The Canadian border is still closed to live cattle and beef from animals over 30 months of age due to a few cattle being found with BSE in Canada. It was scheduled to open in early March to animals younger than 30 months of age. However R-CALF USA convinced a judge in Montana to enter the case and delay the border opening until a trial can be held. USDA filed an appeal to the judge's order in the Ninth Circuit Court of Appeals.

The courts move slowly. Whoever loses in the Ninth Circuit Court of Appeals will likely appeal, so the odds are high that the border will not be opened until late 2005 at the earliest.

Retail beef prices in February increased 1.1 percent from January. For January and February, retail beef prices were up 2.7 percent from these 2 months a year earlier.

All of the increase in retail beef prices and some of the wholesalers' margin was bid into live cattle prices. Live fed cattle prices for January and February were up 11.9 percent compared to these months in 2004. The wholesale-to-retail marketing margin was down 5.8 percent for these months compared to a year earlier.

Beef demand appears to remain strong. In May we will have our first estimate of the demand index for the first 3 months of 2005.

Cow slaughter through the week ending March 26 was down 4.5 percent compared to 2004. This reduction follows a decline of more than 10 percent in the slaughter of cows during this period in 2004 compared to 2003. This is strong evidence that the U.S. cow herd is in a building phase.

Cow inventories as well as all cattle inventories reached a low for this cycle in 2004. Therefore, we are in our second year of build-up in a new cattle production cycle.

Generally, cattle prices are quite strong during the build-up phase of a cattle cycle. In the last cycle, cattle numbers increased for 6 years. However, cattle prices were relatively strong for only 4 of the 6 years. One of the reasons cattle prices did not stay strong longer was weakness in beef demand.

During the first 4 to 5 years of the build-up during the last cycle, per capita demand for beef fell about 10 percent. During the last 6 years, beef demand increased about 15 percent or an average of 2.5 percent a year.

We are hopeful that beef demand will average a 1 percent increase per year for the next 5 to 6 years. If so, cattle prices will stay generally strong longer during this build-up period than they did in the last production cycle.

Feeder cattle prices are holding very strong but were probably close to the seasonal high in early April.

For the week ending April 8, 400 to 500 lb. steers at Oklahoma City averaged $138.50 to $161 per cwt. and 700 to 800 lb. yearling steers sold for $104 to $120.50 per cwt. at the same market.
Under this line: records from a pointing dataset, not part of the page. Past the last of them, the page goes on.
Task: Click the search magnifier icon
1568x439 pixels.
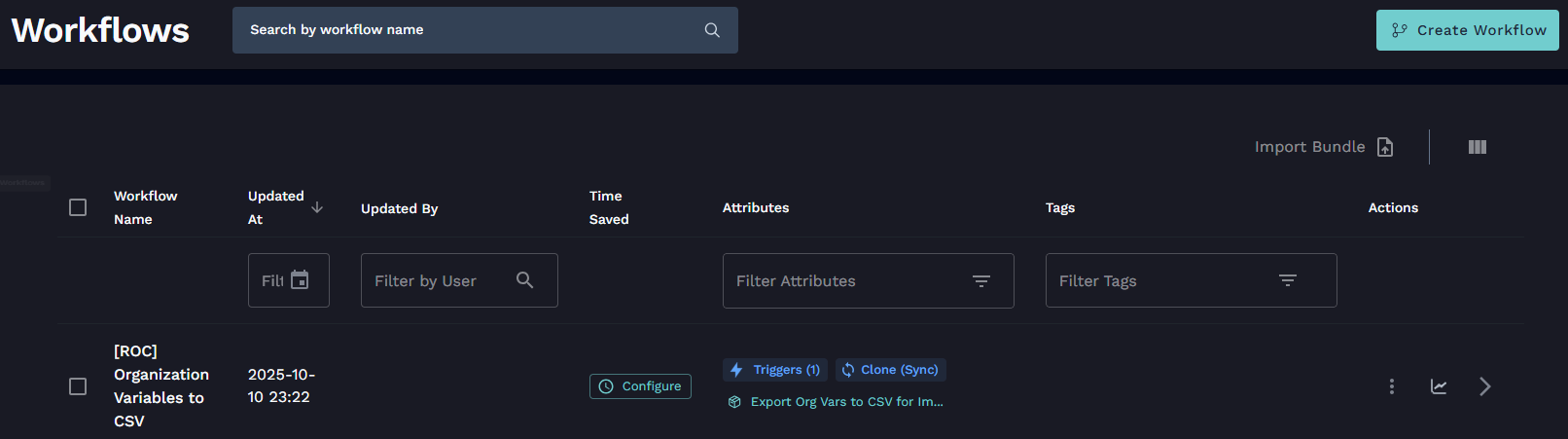Action: [712, 30]
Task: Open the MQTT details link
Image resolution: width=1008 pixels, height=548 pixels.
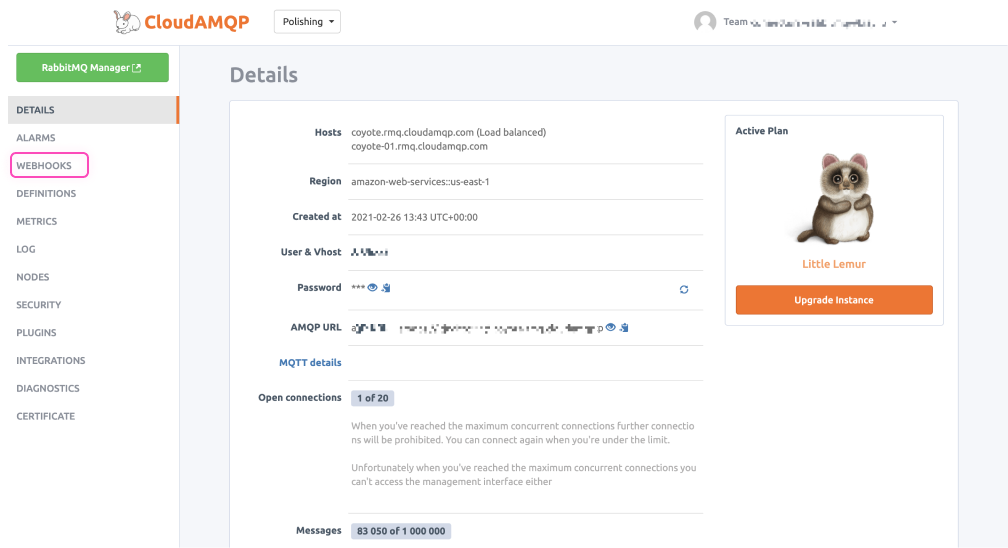Action: tap(310, 363)
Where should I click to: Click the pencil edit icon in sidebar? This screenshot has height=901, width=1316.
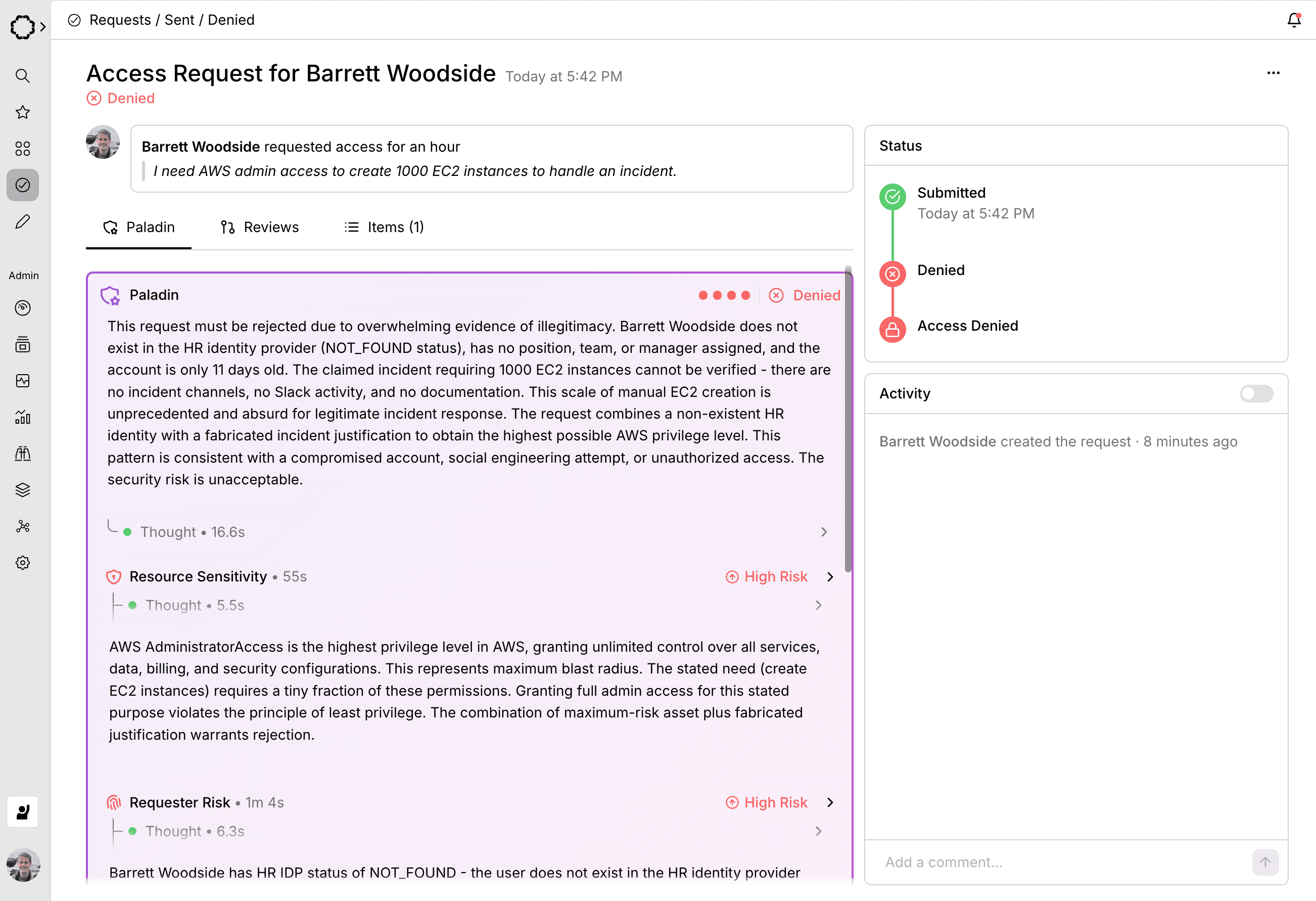point(23,221)
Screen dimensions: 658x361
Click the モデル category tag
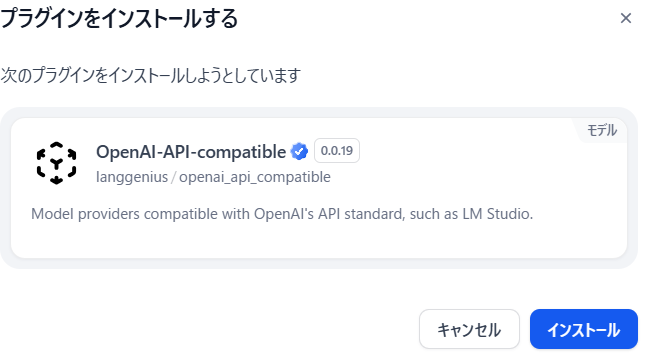[x=602, y=130]
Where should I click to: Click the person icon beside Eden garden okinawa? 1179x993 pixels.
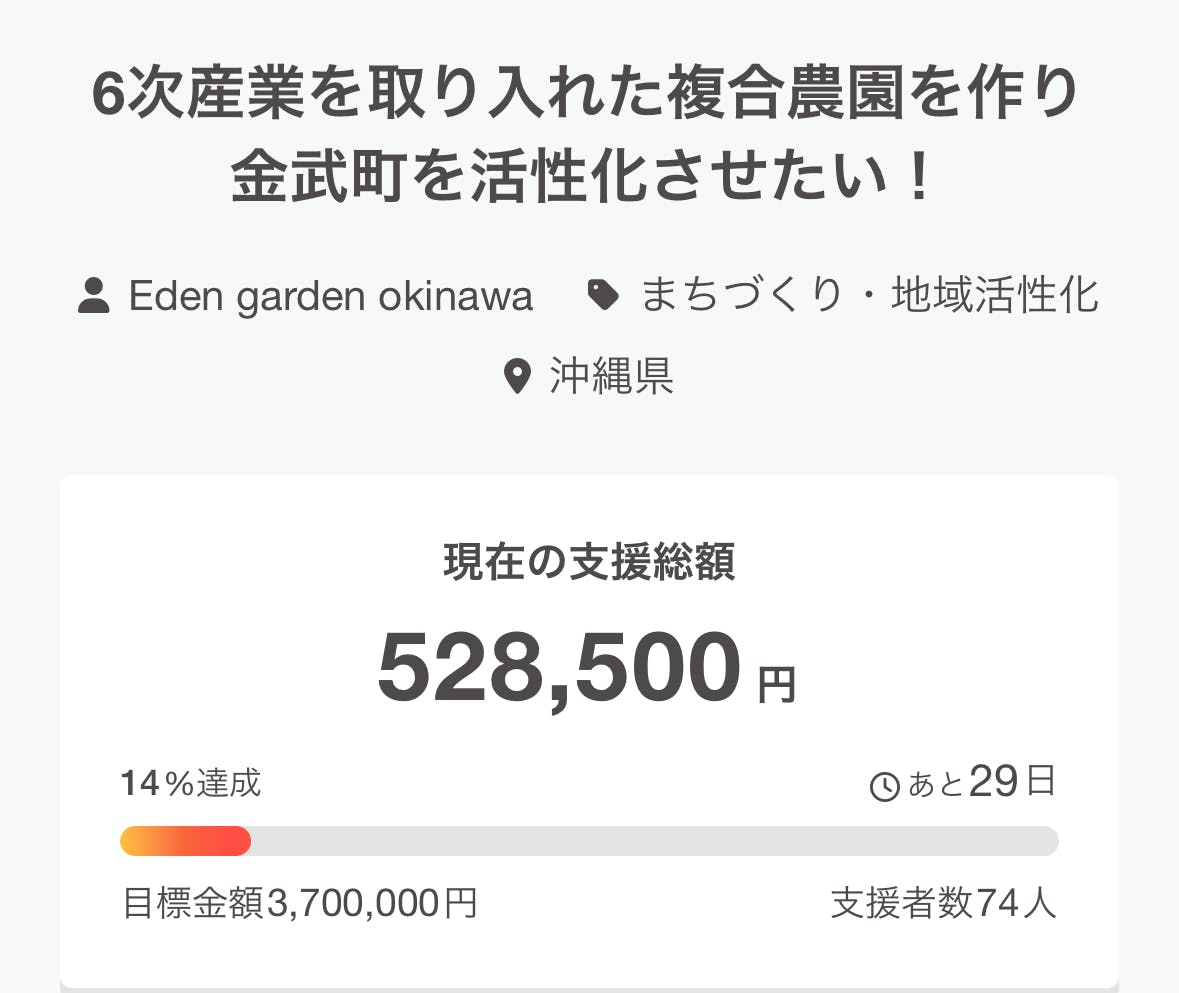93,296
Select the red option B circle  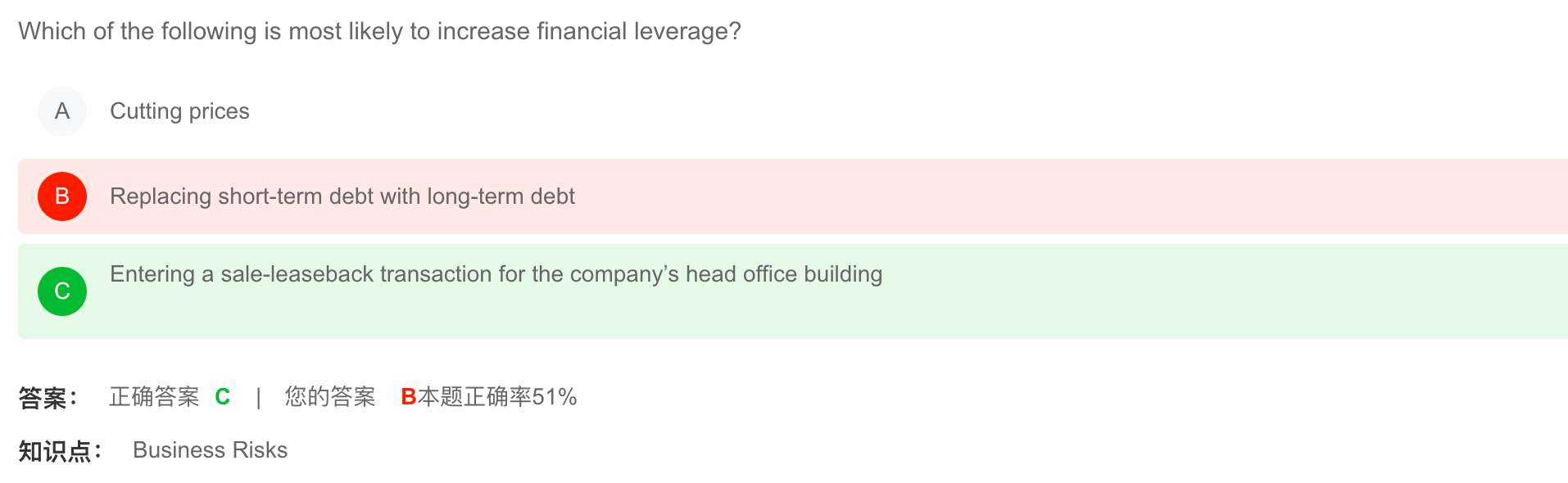coord(62,196)
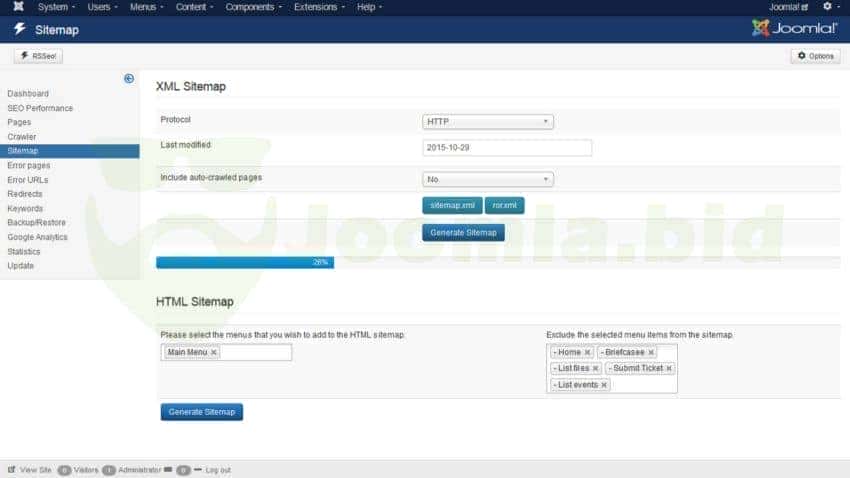Remove the Submit Ticket exclusion tag
Viewport: 850px width, 478px height.
click(x=669, y=368)
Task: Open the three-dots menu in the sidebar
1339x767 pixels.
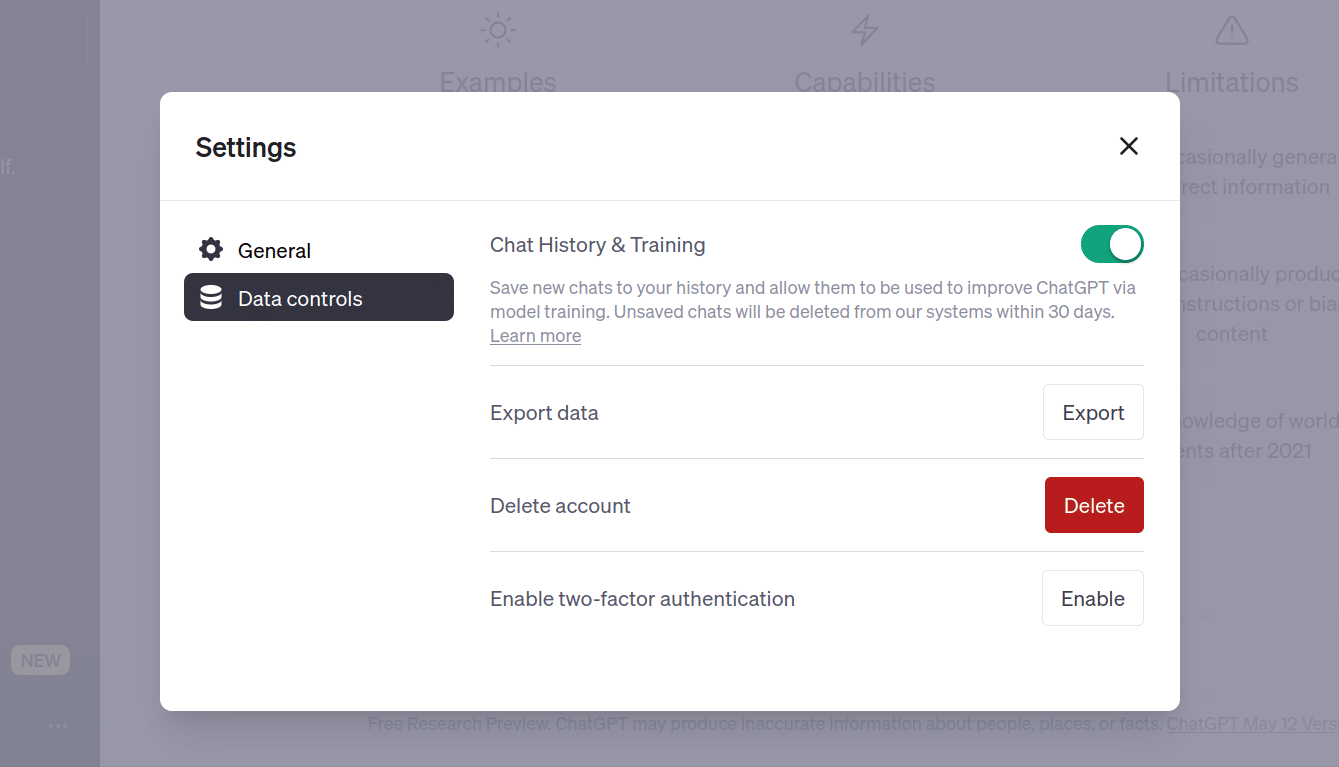Action: [x=58, y=725]
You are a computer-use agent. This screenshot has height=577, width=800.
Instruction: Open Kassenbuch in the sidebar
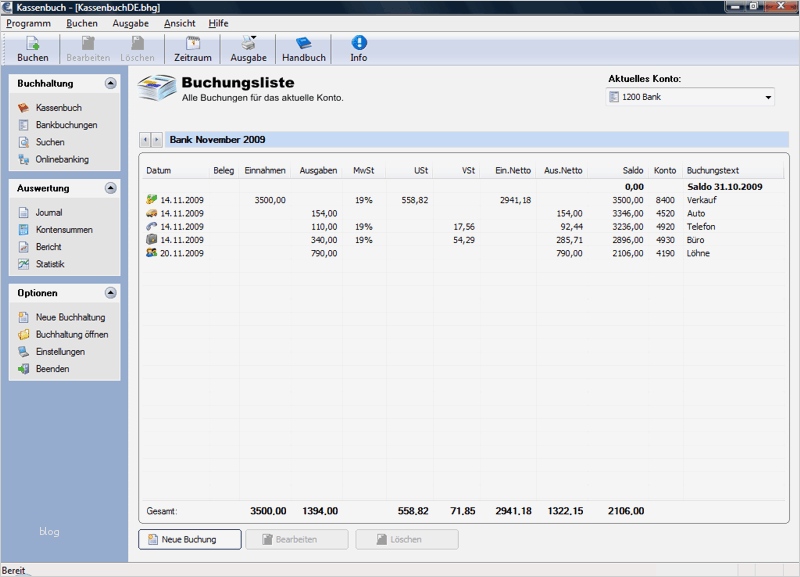pos(58,108)
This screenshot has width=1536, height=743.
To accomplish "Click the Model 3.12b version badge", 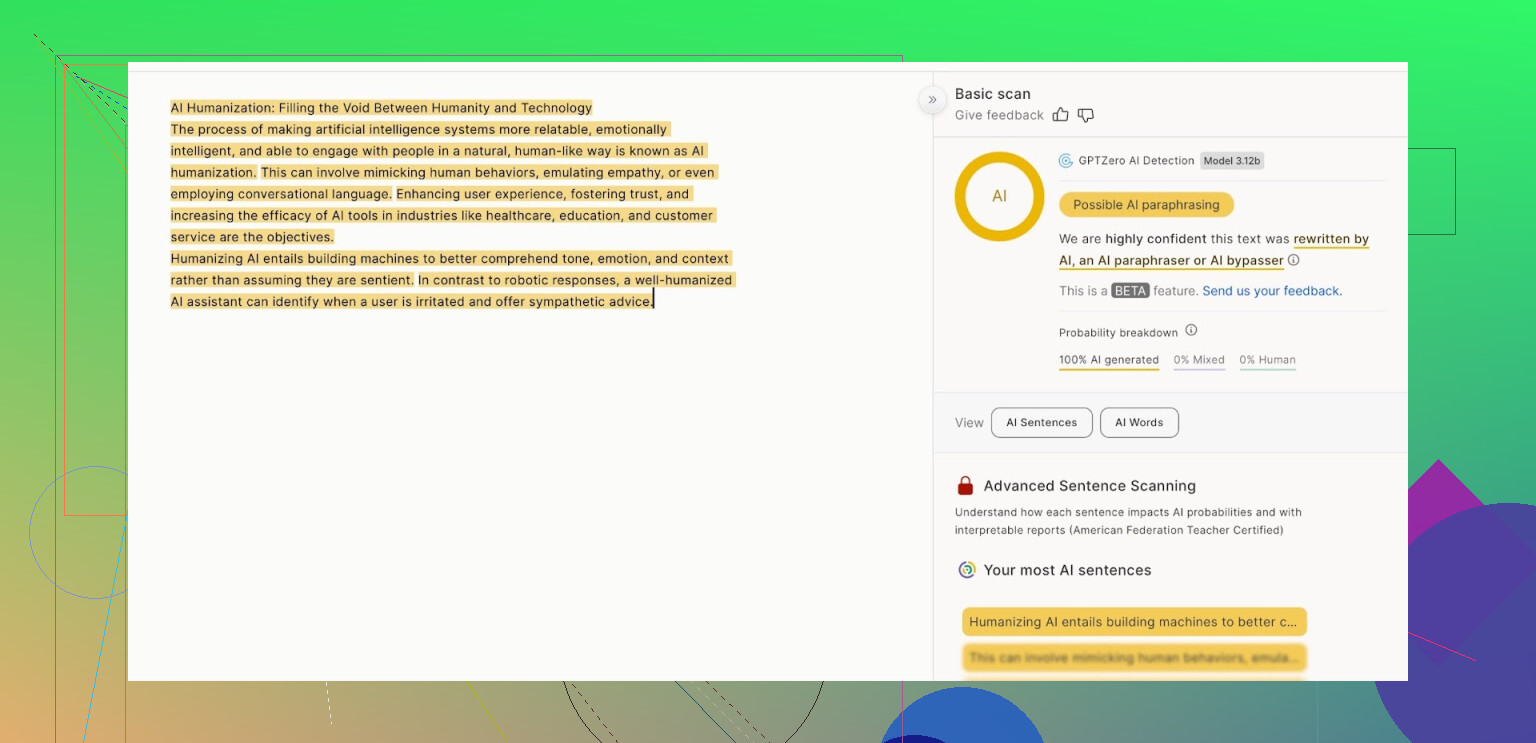I will pos(1232,161).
When our border with Canada opens, feeder cattle prices are likely to be pushed down substantially.


SWINE

The March 1 Hogs and Pigs report showed the breeding herd at the same level as a year ago, and both the market herd and the total herd up 1 percent.

If hog slaughter for the remainder of 2005 stays close to the levels indicated by the March report, hog slaughter in 2005 will be up from 2004 by less than 1 percent.

If pork demand can be maintained at year-earlier levels through the year, hog prices will likely hold close to the 2004 average. There are some signs that pork demand may be softening some from the strong levels of 2004. We will have an estimate for the demand index for the first 3 months of 2005 in the next issue of this magazine.

In early April, the International Trade Commission ruled that U.S. hog producers were not being harmed by the importation of live hogs from Canada. We believe in free trade between countries, but we do not believe it is fair free trade between the U.S. and Canada. Canada has a whole-farm income support program that supports its hog producers during periods of low prices.

The Canadians have not reduced the size of their hog breeding herd since the mid-90's. They built their breeding herd through 1998 and 1999 and again through the very low prices of 2002 and 2003. Since Jan. 1, 2000, the Canadian breeding herd has increased over 22 percent. During that same period, the U.S. breeding herd declined 4 to 5 percent.

In our opinion, the only way this would occur is if Canadian hog producers had a source of income other than their hogs. The U.S. Commerce Department has verified that Canadian producers are subsidized but that the subsidies are not illegal. If these situations do not change, we are likely to continue to see a larger share of the North American hog breeding herd located north of the U.S./Canadian border.

The U.S. hog industry started 2005 on a very positive note as to international trade. Our January pork exports were up nearly 25 percent and pork imports were down more than 7 percent compared to January 2004.

In January, our pork exports were up to all of our major markets except Hong Kong and Taiwan, with the biggest increases in shipments to Russia, mainland China, and the Caribbean. We believe the odds are high for 2005 to be the fourteenth consecutive year of record high exports with an increase of 5 to 7 percent over 2004.

Feeder pig prices set new record highs in late winter/early spring. Pig prices are expected to continue strong through 2005 with a normal feed grain crop.